11. The method according to any one of claims 1 to 7, 9 to 10, characterized in that, The method further includes: Obtain an initial encoder, an initial decoder, and training samples. The training samples include training image data and ground truth labels. The initial encoder has the same network structure as the encoder, and the initial decoder has the same network structure as the decoder. The initial semantic segmentation model is used to perform semantic segmentation on the training samples to obtain the predicted semantic segmentation results of the training samples; The loss value is calculated based on the real label and the predicted semantic segmentation result. The loss value is the sum of the cross-entropy loss value and the overlap loss function. The initial encoder and initial decoder are trained based on the loss value to obtain the encoder and the decoder.
12. An image semantic segmentation device, characterized in that, include: The acquisition module is used to acquire the image to be recognized; The processing module is used to sequentially extract features from the image to be recognized based on multiple coding layers of the encoder to obtain multiple feature maps. These feature maps are feature maps of different sizes output from multiple coding layers in the encoder. The multiple coding layers include coding layers based on convolutional neural networks and coding layers based on a combination of convolutional neural networks and spatial hybrid networks. The module also performs feature decoding on the multiple feature maps sequentially based on multiple decoding layers of the decoder to obtain the semantic segmentation result of the image to be recognized. Each decoding layer corresponds one-to-one with a coding layer, and the input of the first decoding layer is the output of the last coding layer. The inputs of the other decoding layers include the output of the previous decoding layer and the output of the corresponding coding layer.

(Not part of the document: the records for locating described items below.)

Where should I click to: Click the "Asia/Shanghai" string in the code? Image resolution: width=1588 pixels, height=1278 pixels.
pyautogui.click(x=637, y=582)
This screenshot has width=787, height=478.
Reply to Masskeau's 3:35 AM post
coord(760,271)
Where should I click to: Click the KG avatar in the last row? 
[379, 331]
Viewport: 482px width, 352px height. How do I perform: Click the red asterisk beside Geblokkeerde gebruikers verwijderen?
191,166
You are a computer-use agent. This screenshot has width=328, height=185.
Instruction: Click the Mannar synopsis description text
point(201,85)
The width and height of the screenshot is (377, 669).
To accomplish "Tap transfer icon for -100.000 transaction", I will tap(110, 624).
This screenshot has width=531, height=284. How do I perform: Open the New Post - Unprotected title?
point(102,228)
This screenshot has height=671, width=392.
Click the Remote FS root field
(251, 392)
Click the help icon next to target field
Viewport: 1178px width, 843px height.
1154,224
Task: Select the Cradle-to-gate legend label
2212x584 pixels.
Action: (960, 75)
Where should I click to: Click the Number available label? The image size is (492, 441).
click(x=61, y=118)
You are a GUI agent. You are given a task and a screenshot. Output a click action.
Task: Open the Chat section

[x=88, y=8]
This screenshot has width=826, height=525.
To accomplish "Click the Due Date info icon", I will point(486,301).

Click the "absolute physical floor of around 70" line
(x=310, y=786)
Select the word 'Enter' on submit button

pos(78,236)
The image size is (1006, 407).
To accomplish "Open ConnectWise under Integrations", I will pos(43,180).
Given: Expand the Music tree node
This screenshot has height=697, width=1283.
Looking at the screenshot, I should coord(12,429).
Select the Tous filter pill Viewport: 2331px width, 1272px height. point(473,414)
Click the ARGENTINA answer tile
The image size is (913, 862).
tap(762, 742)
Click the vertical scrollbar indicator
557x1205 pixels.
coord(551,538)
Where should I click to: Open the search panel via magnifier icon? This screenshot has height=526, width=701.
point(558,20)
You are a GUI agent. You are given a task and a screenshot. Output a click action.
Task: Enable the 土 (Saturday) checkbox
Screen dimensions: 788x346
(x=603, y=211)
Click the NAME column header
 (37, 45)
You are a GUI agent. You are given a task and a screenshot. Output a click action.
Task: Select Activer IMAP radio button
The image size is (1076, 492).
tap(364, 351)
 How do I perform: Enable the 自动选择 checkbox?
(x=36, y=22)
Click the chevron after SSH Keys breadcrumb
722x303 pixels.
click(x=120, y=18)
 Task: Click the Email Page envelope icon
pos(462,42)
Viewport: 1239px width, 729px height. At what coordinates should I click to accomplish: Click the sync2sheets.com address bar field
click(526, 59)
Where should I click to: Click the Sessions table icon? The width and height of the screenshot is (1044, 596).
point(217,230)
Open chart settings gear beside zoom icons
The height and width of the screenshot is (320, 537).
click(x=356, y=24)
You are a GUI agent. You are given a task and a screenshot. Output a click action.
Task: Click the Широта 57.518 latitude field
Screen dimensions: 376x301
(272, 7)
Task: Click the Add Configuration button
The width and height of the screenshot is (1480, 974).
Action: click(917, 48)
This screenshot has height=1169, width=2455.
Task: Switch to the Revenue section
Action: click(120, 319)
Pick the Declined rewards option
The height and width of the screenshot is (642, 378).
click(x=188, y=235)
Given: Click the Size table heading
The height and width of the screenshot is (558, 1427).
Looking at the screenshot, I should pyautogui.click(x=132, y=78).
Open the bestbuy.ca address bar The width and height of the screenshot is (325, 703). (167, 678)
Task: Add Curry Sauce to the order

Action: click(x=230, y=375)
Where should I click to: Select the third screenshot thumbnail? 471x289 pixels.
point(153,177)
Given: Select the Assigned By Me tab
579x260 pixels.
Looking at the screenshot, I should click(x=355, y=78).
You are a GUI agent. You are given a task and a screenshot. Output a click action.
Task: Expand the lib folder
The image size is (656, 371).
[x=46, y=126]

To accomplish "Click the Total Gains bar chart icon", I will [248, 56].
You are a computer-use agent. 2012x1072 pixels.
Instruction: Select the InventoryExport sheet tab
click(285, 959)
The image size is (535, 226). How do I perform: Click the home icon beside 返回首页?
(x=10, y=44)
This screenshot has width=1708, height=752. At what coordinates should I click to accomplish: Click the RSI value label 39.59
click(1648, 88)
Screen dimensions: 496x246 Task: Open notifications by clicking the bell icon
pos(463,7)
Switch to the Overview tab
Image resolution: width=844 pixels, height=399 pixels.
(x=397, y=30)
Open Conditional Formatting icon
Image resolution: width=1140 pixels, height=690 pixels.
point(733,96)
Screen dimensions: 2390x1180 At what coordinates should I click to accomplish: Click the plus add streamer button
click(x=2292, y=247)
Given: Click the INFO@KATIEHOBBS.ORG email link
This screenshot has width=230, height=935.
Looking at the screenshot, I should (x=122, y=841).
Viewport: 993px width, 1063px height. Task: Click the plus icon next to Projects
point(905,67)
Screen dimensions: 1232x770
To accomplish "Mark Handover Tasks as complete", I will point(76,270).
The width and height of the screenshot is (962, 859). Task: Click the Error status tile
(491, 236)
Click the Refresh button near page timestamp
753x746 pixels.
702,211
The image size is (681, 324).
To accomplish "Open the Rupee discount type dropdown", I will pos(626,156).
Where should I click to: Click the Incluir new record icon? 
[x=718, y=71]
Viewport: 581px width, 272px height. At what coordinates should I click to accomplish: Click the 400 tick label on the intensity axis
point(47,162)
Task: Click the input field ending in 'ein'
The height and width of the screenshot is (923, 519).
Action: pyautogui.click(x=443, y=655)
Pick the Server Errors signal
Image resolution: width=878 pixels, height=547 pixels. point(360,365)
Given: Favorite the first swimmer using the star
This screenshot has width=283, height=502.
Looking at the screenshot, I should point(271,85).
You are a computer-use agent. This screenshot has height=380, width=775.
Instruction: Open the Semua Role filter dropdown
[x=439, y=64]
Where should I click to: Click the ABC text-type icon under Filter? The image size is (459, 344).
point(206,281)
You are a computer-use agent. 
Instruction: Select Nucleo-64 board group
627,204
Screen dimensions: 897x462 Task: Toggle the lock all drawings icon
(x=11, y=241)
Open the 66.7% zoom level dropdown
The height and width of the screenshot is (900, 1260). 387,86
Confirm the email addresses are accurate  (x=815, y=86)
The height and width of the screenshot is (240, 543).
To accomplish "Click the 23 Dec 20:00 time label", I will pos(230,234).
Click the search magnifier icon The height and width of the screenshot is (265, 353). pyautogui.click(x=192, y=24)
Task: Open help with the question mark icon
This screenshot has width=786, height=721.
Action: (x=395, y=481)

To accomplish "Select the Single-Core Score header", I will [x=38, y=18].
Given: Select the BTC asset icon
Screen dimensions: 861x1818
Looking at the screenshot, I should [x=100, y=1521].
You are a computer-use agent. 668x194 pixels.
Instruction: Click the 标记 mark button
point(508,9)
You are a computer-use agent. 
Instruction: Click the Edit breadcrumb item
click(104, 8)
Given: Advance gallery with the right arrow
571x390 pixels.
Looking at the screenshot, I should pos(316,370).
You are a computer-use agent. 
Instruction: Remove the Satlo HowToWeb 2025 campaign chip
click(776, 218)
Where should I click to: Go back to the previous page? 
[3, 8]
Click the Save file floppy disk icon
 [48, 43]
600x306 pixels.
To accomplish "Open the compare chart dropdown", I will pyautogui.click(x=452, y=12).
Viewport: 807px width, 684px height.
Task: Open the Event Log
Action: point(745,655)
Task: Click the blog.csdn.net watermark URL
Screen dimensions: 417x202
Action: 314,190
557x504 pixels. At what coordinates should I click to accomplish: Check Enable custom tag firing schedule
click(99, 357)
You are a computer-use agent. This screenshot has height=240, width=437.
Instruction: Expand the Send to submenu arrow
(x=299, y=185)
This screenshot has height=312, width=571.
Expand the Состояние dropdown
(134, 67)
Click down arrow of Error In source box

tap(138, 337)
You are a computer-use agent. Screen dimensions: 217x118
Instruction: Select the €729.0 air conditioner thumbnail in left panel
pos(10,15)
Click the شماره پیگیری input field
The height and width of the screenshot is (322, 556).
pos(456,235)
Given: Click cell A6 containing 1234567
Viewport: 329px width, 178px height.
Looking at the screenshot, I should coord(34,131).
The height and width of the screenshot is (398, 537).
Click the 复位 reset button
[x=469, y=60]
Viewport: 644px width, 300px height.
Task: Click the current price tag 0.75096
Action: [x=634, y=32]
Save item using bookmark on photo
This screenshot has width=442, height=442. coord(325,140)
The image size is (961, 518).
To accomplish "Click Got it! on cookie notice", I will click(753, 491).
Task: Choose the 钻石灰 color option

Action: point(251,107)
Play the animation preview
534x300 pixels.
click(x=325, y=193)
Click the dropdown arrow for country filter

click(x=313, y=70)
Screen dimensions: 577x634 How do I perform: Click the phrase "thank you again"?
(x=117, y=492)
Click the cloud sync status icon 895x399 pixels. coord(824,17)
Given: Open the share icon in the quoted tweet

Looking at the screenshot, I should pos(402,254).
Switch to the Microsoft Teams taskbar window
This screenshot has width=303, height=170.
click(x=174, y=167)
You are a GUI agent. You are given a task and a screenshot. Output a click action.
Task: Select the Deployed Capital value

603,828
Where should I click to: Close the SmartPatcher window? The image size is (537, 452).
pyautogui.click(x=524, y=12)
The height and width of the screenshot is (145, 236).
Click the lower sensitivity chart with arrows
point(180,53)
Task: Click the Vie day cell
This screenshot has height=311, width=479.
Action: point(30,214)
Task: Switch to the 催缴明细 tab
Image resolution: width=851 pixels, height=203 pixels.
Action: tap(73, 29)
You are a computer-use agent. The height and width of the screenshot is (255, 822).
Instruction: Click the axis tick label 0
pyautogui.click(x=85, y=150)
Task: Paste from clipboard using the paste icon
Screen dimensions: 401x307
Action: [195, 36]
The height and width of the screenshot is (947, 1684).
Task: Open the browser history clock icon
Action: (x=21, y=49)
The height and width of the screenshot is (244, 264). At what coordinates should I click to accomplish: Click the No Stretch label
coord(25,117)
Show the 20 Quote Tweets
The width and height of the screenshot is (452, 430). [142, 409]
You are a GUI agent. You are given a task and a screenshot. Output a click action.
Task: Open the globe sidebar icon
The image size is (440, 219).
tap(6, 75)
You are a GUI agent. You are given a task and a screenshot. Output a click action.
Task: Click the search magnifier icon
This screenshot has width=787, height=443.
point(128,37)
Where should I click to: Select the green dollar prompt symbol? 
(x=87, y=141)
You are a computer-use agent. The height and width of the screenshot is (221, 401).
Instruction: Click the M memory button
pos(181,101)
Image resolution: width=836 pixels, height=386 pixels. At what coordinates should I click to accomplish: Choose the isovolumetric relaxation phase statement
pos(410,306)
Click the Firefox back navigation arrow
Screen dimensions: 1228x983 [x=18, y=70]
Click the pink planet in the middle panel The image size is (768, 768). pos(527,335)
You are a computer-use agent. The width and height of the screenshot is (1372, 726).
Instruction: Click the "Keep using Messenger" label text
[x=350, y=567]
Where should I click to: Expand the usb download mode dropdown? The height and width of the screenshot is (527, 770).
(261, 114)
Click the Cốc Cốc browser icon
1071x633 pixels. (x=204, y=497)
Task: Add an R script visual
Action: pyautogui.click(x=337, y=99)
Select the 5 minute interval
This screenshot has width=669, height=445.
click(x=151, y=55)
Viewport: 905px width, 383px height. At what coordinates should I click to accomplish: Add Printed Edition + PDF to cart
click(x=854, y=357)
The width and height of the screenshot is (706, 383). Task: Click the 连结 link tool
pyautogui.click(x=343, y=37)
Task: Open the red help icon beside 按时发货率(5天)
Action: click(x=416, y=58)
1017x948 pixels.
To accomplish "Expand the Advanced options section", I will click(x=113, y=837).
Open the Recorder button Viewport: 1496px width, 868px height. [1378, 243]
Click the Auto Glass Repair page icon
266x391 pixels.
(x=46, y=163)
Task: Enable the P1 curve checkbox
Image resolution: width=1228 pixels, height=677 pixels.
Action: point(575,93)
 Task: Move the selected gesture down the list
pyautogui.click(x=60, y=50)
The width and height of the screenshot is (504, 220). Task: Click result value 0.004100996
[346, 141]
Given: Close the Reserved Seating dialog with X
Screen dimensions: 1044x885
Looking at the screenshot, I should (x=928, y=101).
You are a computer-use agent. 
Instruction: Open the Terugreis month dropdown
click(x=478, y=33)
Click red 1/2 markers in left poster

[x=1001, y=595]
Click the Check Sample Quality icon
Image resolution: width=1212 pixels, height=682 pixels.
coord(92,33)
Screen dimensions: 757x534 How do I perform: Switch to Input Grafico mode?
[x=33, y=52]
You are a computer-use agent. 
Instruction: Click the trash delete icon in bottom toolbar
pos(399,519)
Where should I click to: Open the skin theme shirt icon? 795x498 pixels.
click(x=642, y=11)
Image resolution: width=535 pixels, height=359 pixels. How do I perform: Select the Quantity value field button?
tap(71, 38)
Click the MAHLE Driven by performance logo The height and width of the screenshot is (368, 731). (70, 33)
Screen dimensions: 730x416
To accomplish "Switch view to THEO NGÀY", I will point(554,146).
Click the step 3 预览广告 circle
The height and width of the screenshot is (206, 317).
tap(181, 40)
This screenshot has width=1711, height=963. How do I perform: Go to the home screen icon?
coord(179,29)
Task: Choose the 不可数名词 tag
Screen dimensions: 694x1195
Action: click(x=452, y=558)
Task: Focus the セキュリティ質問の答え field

13. A computer device, characterized in that, include: Memory, processor, and bus system; The memory is used to store programs; The processor is configured to execute a program in the memory, and the processor is configured to execute the method of any one of claims 1 to 11 according to instructions in the program code; The bus system is used to connect the memory and the processor to enable communication between the memory and the processor.
14. A computer-readable storage medium comprising instructions that, when executed on a computer, cause the computer to perform the method as claimed in any one of claims 1 to 11.
15. A computer program product, comprising a computer program, characterized in that, The computer program is executed by a processor using the method as described in any one of claims 1 to 11.